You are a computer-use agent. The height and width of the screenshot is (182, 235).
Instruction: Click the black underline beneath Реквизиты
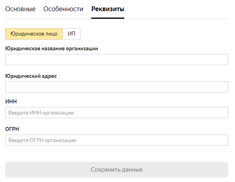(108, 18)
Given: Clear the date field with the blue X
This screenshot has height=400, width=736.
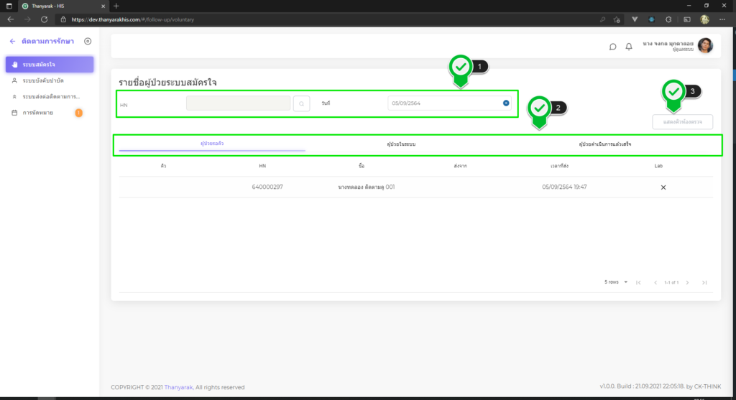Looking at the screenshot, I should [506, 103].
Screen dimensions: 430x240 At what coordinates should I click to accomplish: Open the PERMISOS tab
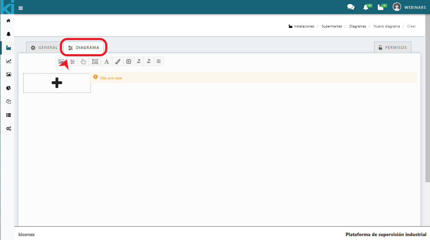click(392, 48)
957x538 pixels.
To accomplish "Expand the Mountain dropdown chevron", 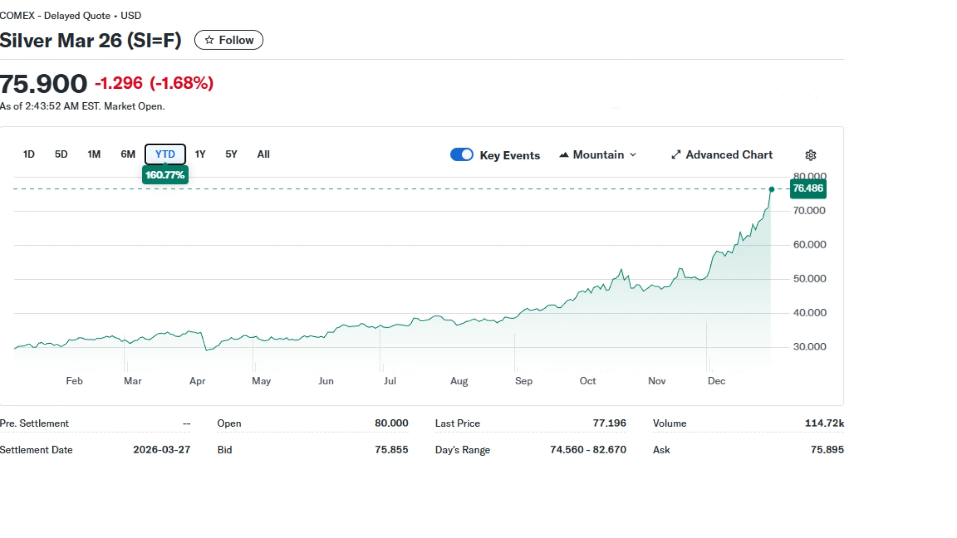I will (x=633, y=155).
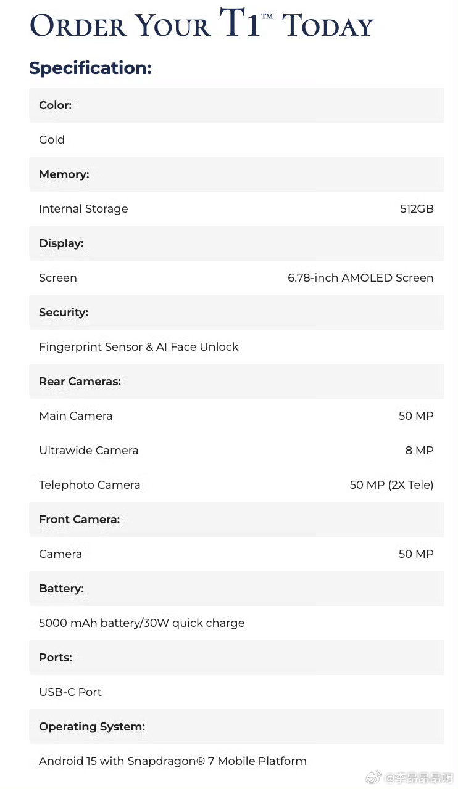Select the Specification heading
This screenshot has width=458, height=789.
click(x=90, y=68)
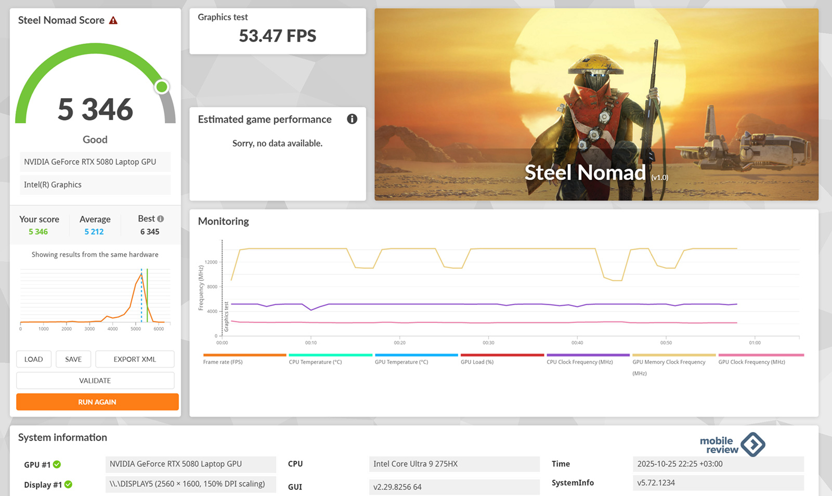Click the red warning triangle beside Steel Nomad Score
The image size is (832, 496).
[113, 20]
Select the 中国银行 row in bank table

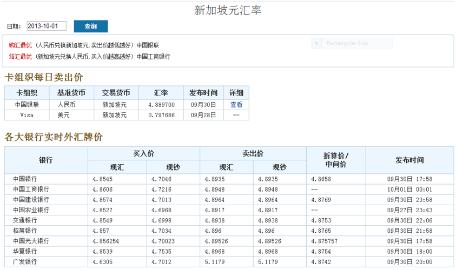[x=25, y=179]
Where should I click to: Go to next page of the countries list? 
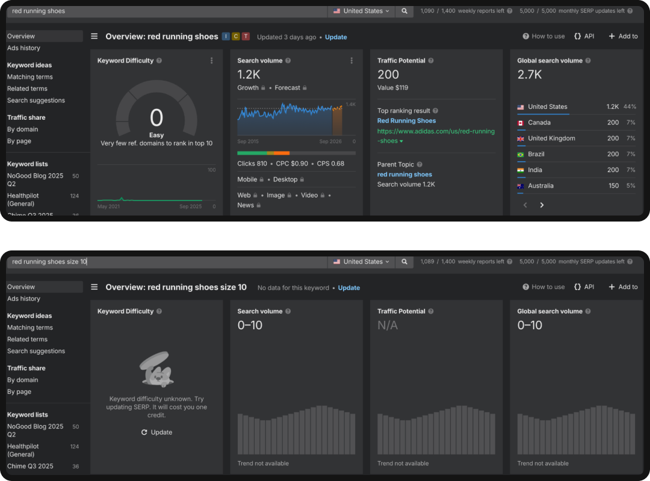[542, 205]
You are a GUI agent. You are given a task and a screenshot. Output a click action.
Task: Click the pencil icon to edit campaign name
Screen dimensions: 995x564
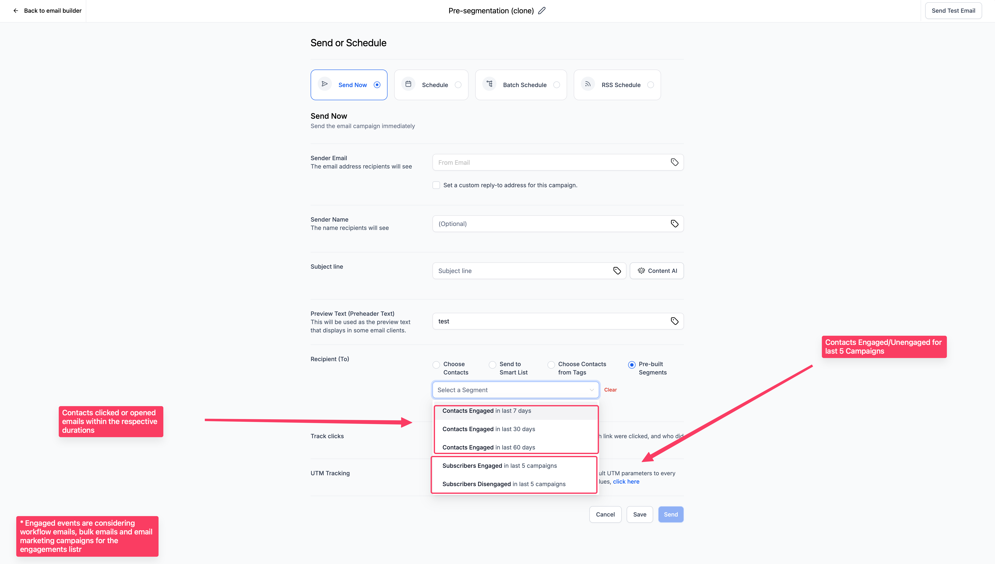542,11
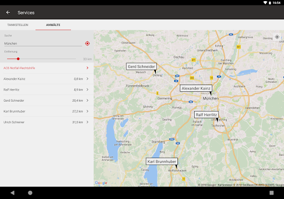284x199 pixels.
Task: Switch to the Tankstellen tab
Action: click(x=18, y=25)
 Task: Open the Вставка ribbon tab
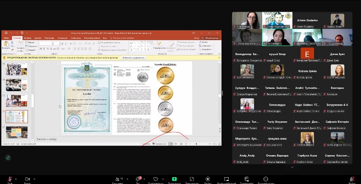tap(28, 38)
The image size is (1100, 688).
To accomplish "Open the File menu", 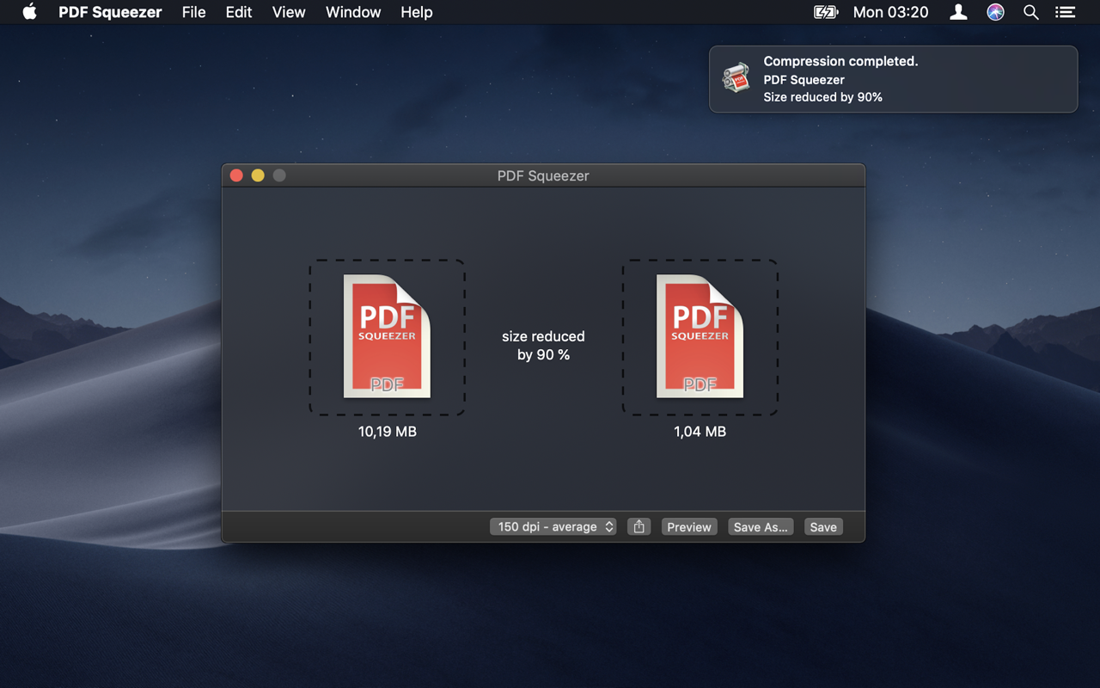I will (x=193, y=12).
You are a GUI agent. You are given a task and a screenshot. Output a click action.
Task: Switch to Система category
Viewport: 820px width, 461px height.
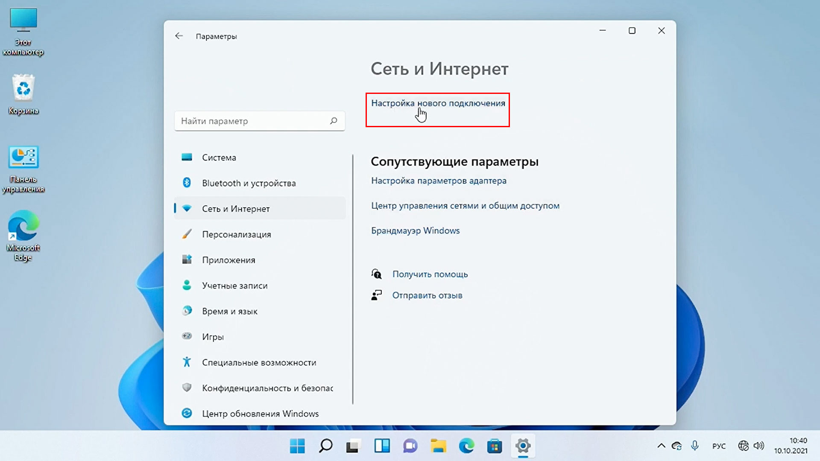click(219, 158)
= = = = = = =
# [Directions for this task]
Select every line above that contains the string "dimensions", and copy each one out. Matches must have the same capitalization.

# [Correct result]
Screen dimensions: 430x240 At what coordinates should I click to accomplish: Open the PERMISOS tab
Screen dimensions: 995x564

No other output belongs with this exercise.